Retype the entries exactly, but skip the pictures.

Entries supplied =
================
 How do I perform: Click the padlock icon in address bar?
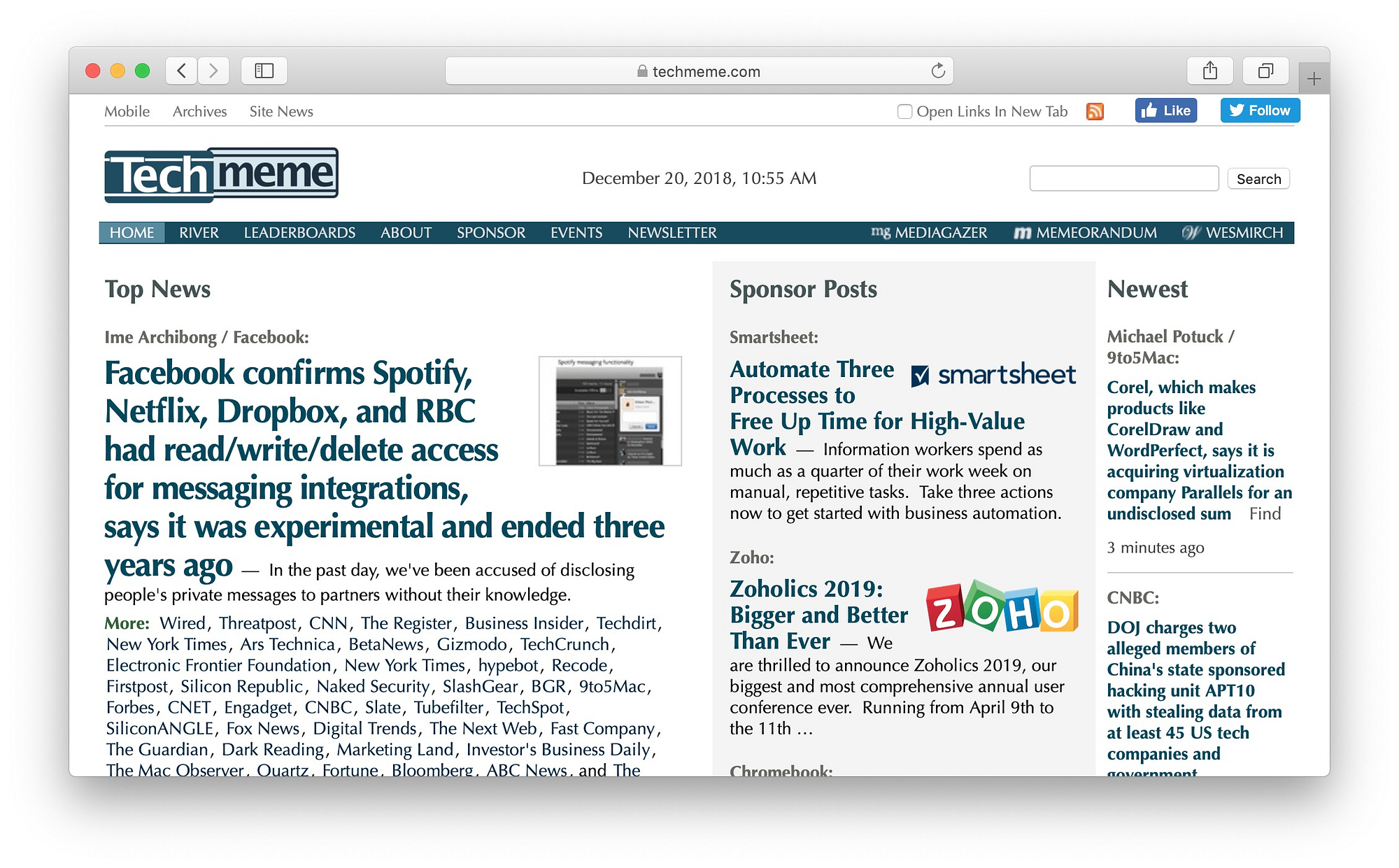pyautogui.click(x=641, y=71)
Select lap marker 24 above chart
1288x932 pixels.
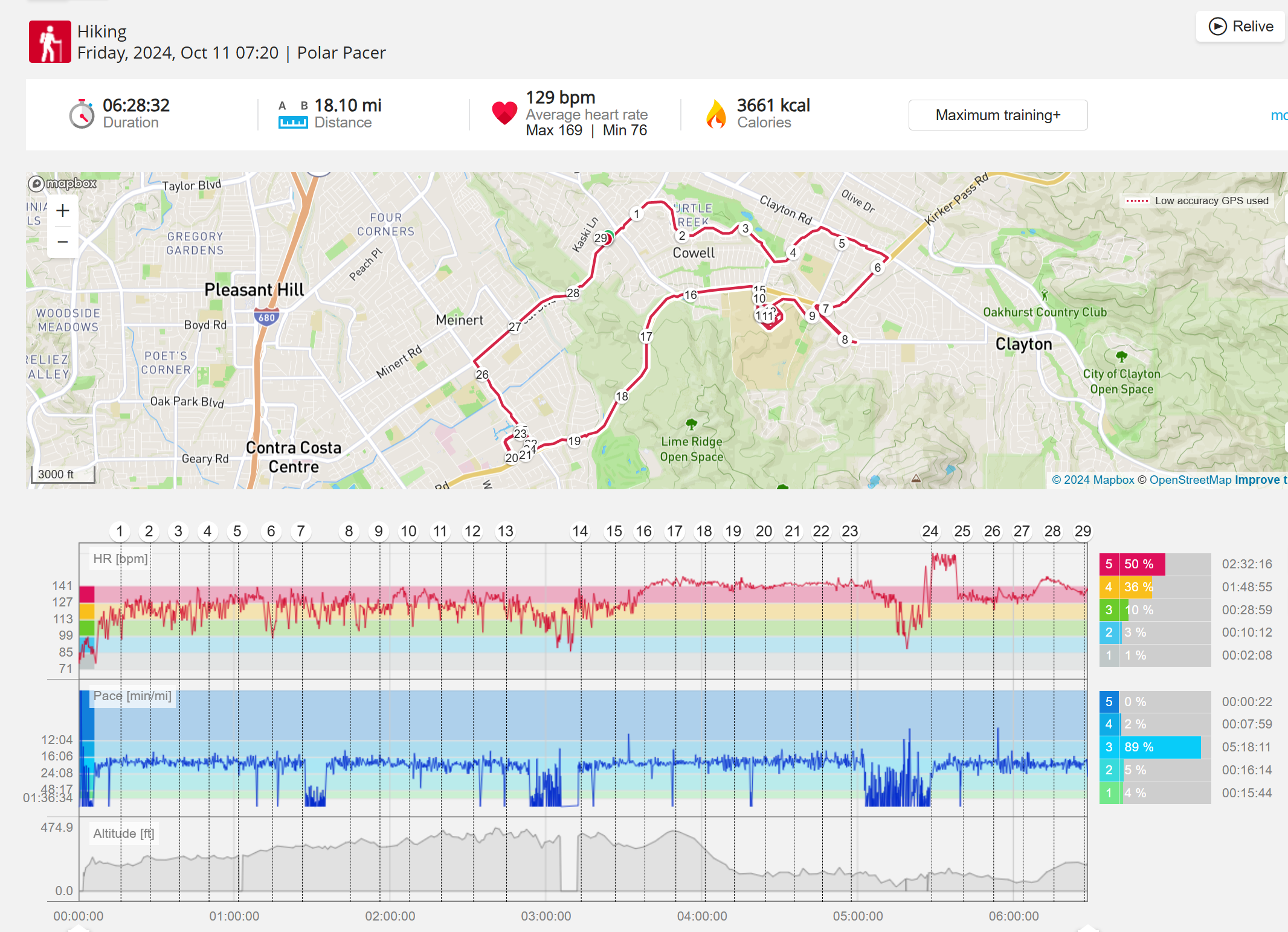click(x=930, y=531)
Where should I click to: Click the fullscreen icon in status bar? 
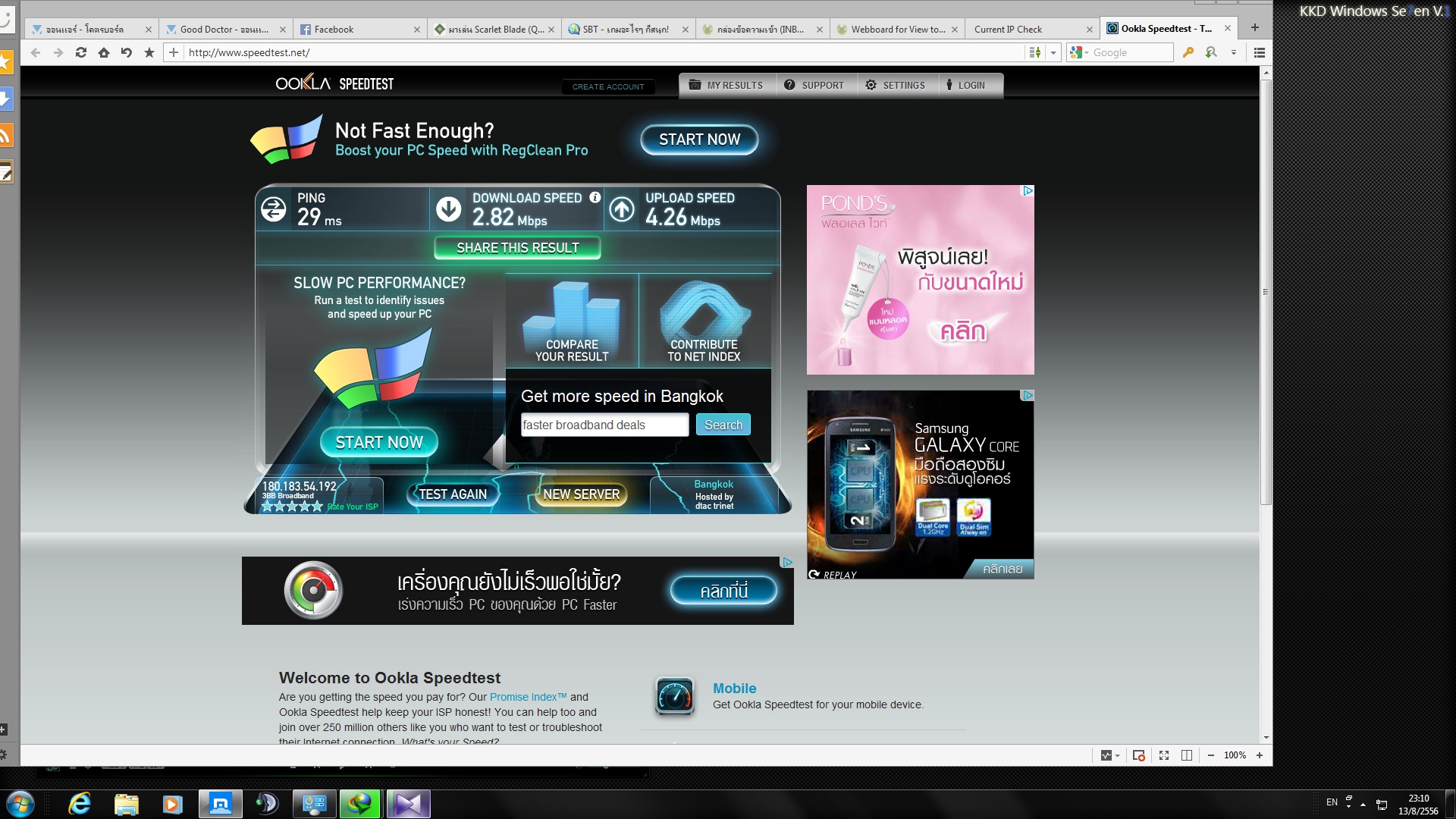pyautogui.click(x=1164, y=755)
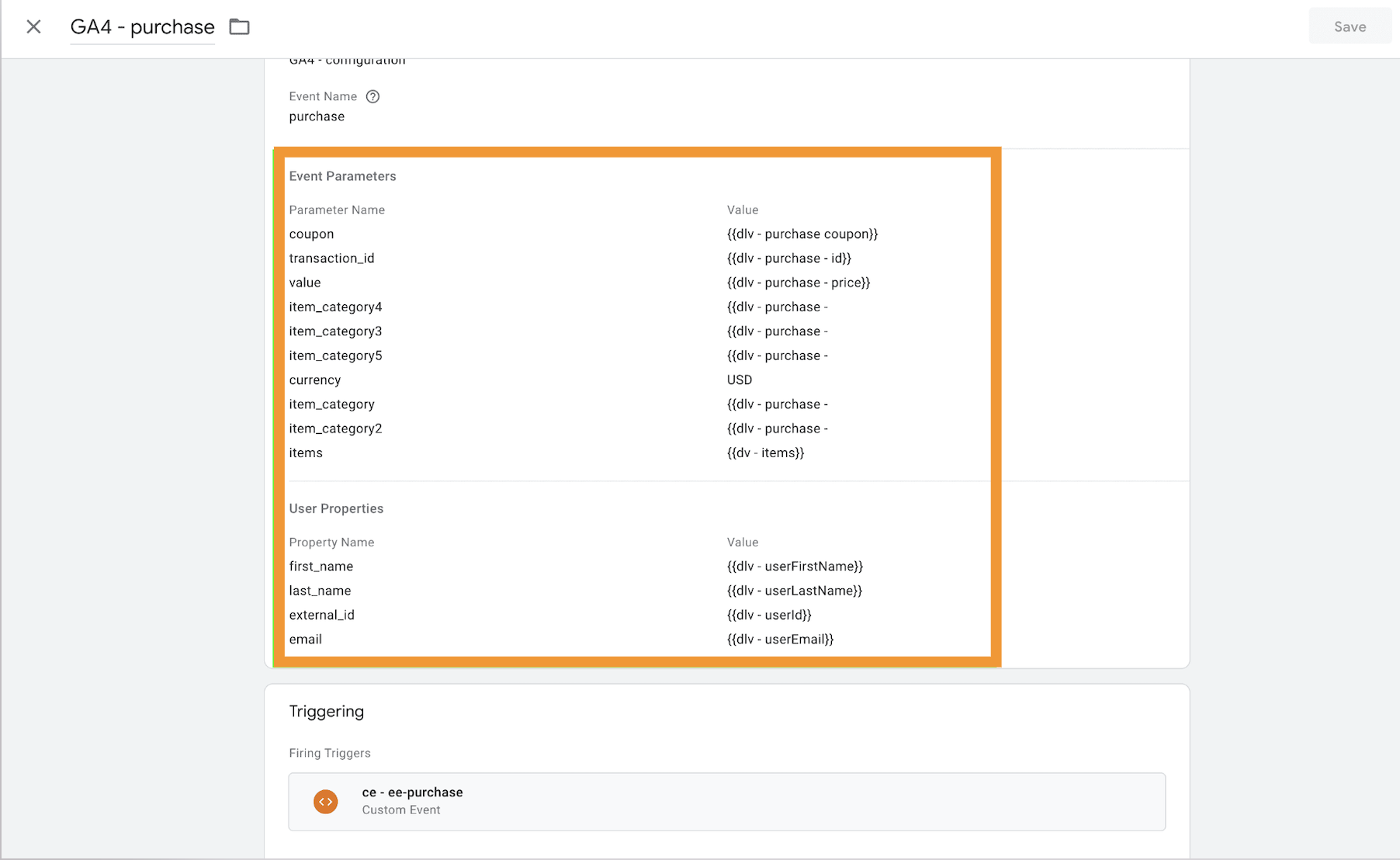1400x860 pixels.
Task: Rename the tag in the title field
Action: 142,26
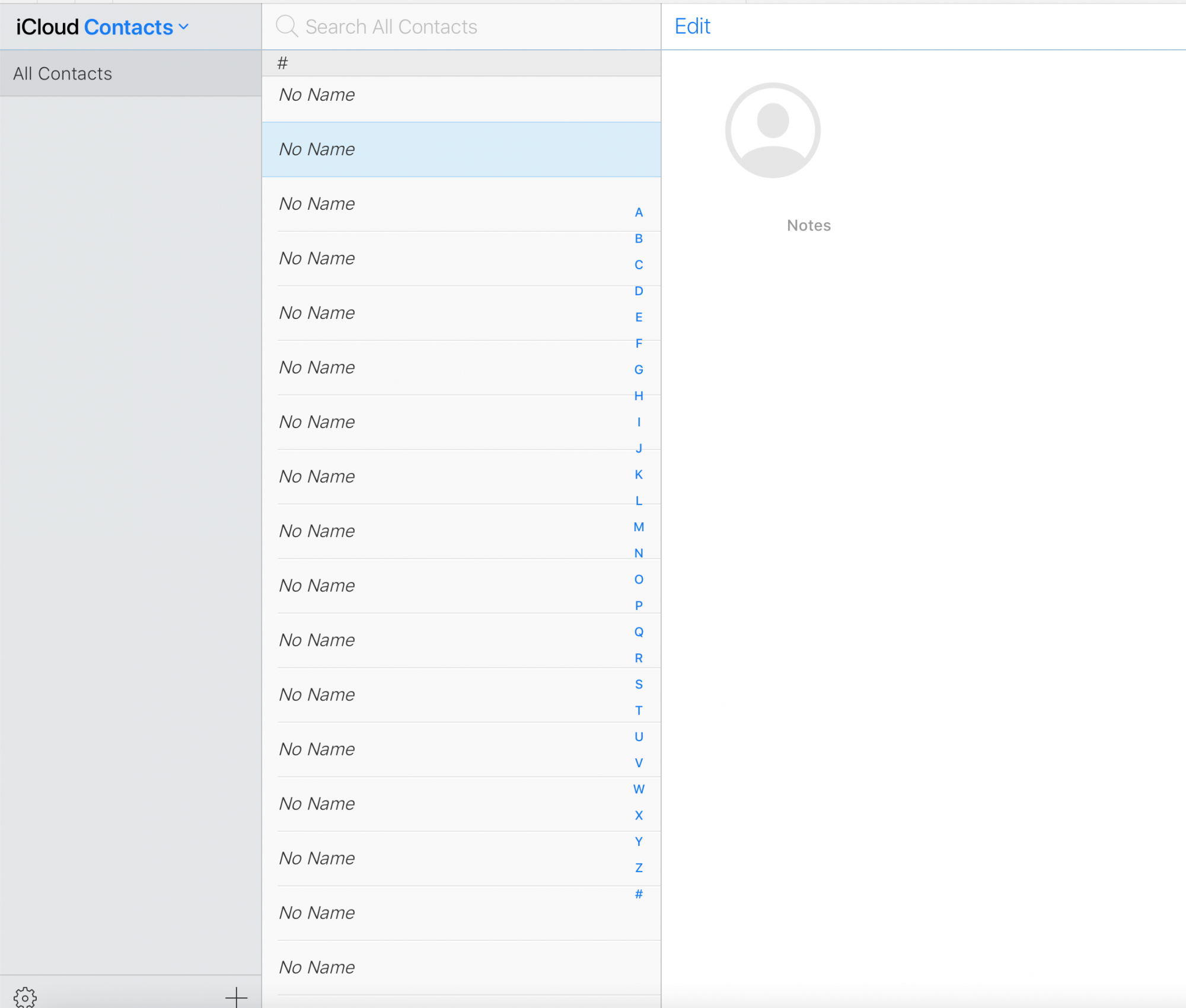1186x1008 pixels.
Task: Jump to letter G in index
Action: (639, 370)
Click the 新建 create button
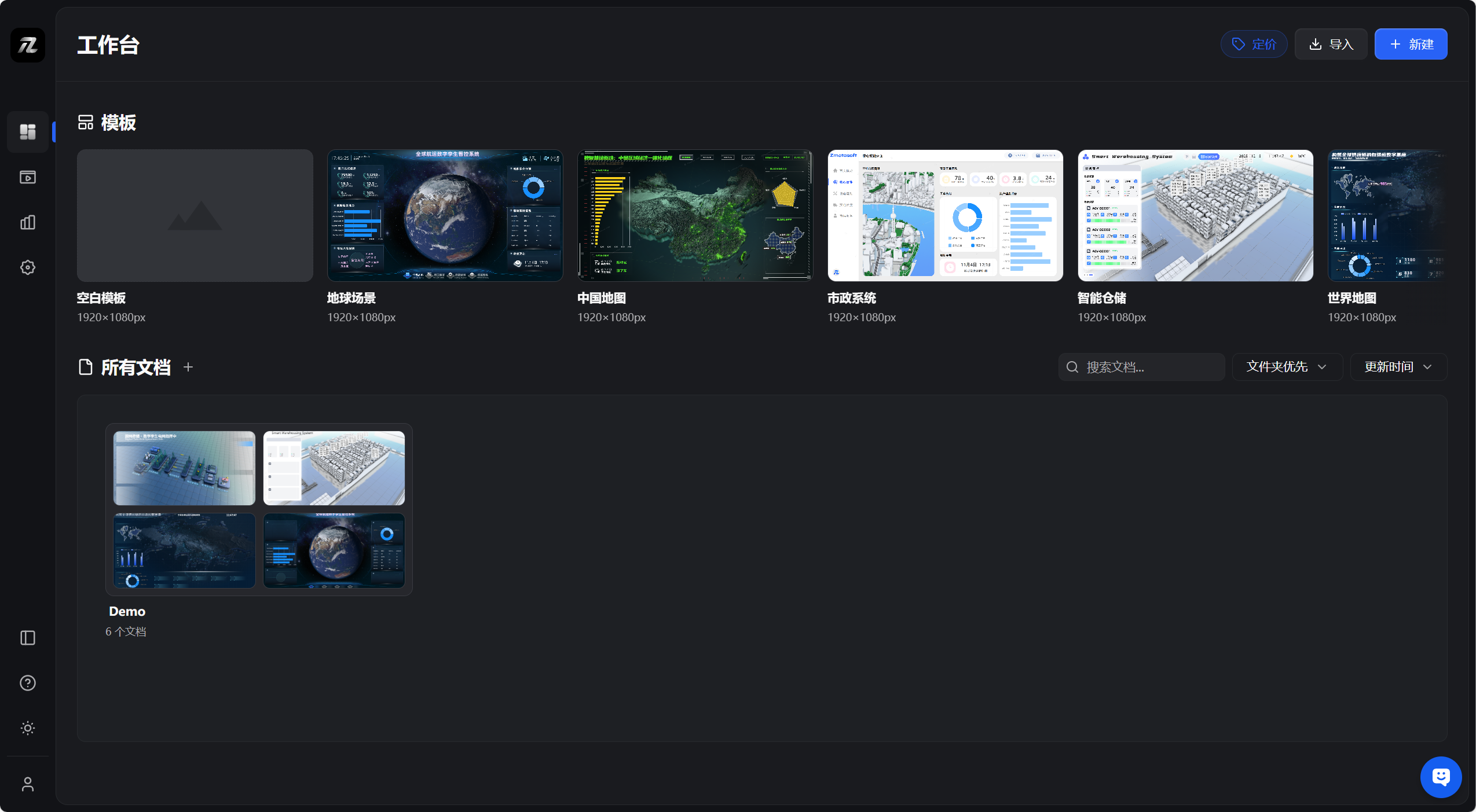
================
Solution below =
 How do I perform: Click the padlock icon in address bar?
pyautogui.click(x=641, y=71)
Select lap marker 24 above chart
1288x932 pixels.
click(x=930, y=531)
Where should I click to: Click the fullscreen icon in status bar? 
pyautogui.click(x=1164, y=755)
1400x860 pixels.
Task: Rename the tag in the title field
Action: 142,26
1186x1008 pixels.
Task: Jump to letter G in index
Action: (639, 370)
Click the 新建 create button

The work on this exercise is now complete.